Однако на этот раз все пошло наперекосяк, и сразу же после обмена приветствиями Василий Васильевич поверг Игоря в ступор, объявив, что отказывает ему впредь в своем покровительстве.

– Сам теперь клиентов ищи, на меня больше не рассчитывай, – заявил он притихшему после таких его слов сыну, но и этим не ограничился, а потребовал от него за счет собственных средств переделать ремонт в помещениях ЖЭКа, и Игорь, не выдержав такой вопиющей несправедливости, попробовал защититься.

– Отец, ты о чем говоришь? У меня на руках акт приемки, тобой же подписанный.

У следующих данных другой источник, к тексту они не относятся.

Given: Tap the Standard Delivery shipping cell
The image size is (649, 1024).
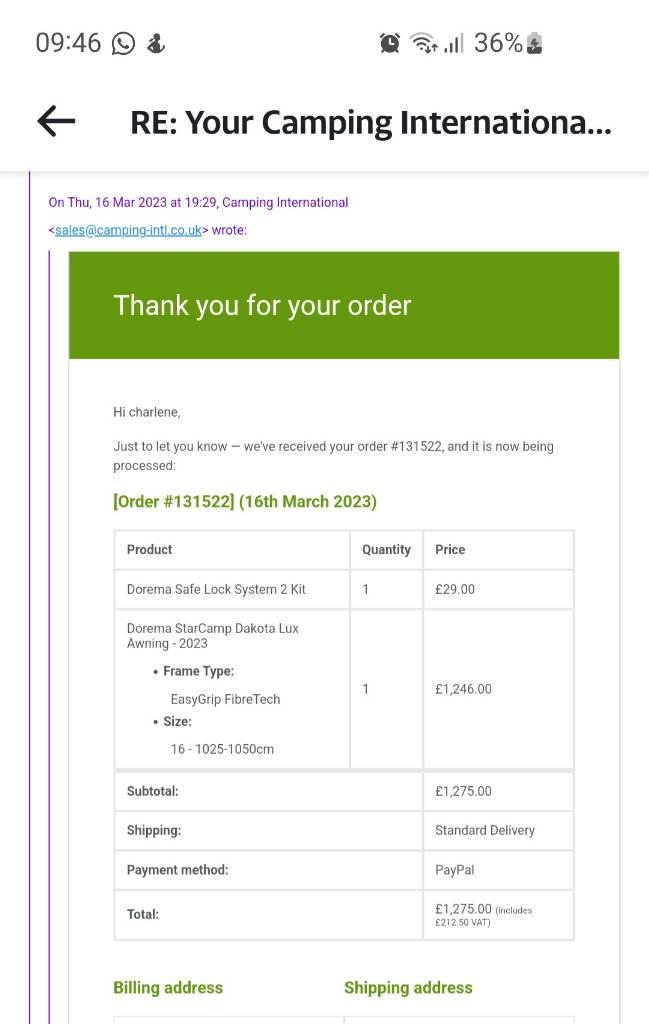Looking at the screenshot, I should 498,830.
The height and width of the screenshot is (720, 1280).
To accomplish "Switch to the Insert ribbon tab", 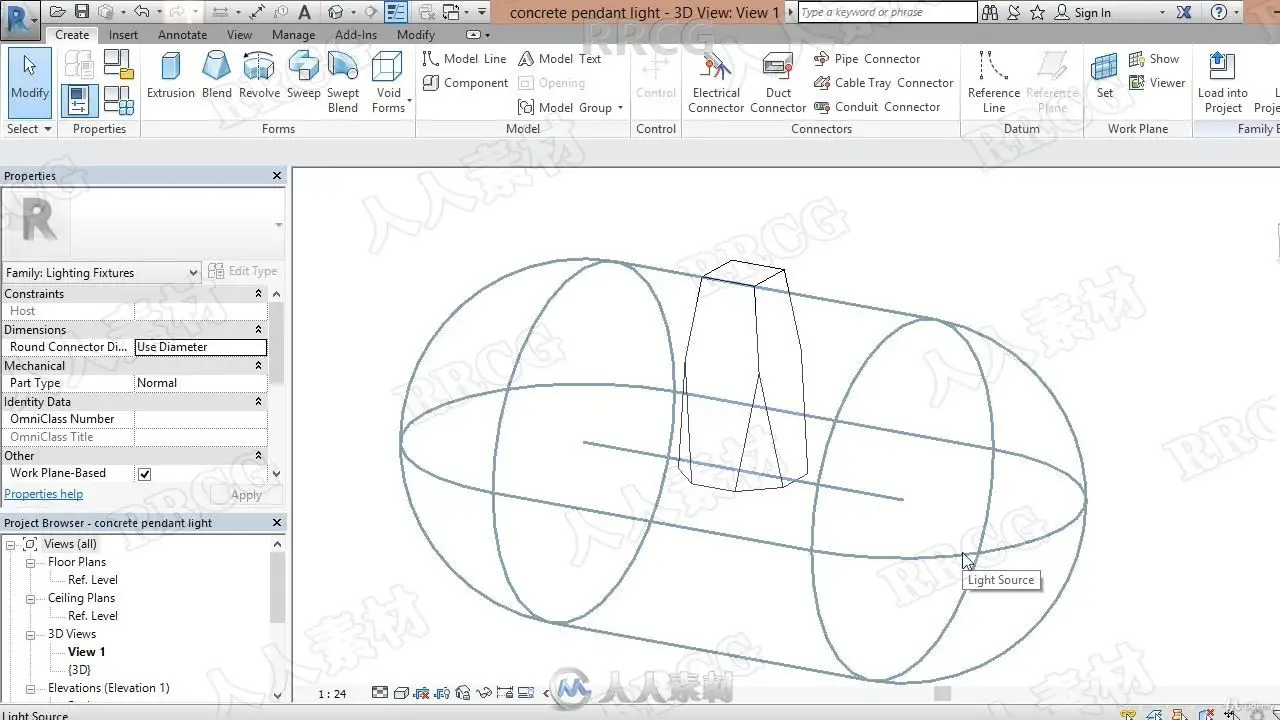I will [123, 34].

– Это все липа, ты и четверть работ не выполнил, сам знаешь, – легко и непринужденно разбил его защиту Ланцов. – А не хочешь доделывать, деньги верни, я других найму. Откажешься, проведем экспертизу и по суду взыщем. А за подпись, если понадобится, я отвечу.

После таких безумных речей Игорь промямлил, что должен подумать, и, не попрощавшись, повесил трубку. Ланцов же, несмотря на бурно прожитый день, спокойно, словно бы сбросив с себя еще одну тяжелую ношу, перекурил в комнате перед форточкой и на удивление быстро заснул, поднявшись утром лишь по сигналу будильника.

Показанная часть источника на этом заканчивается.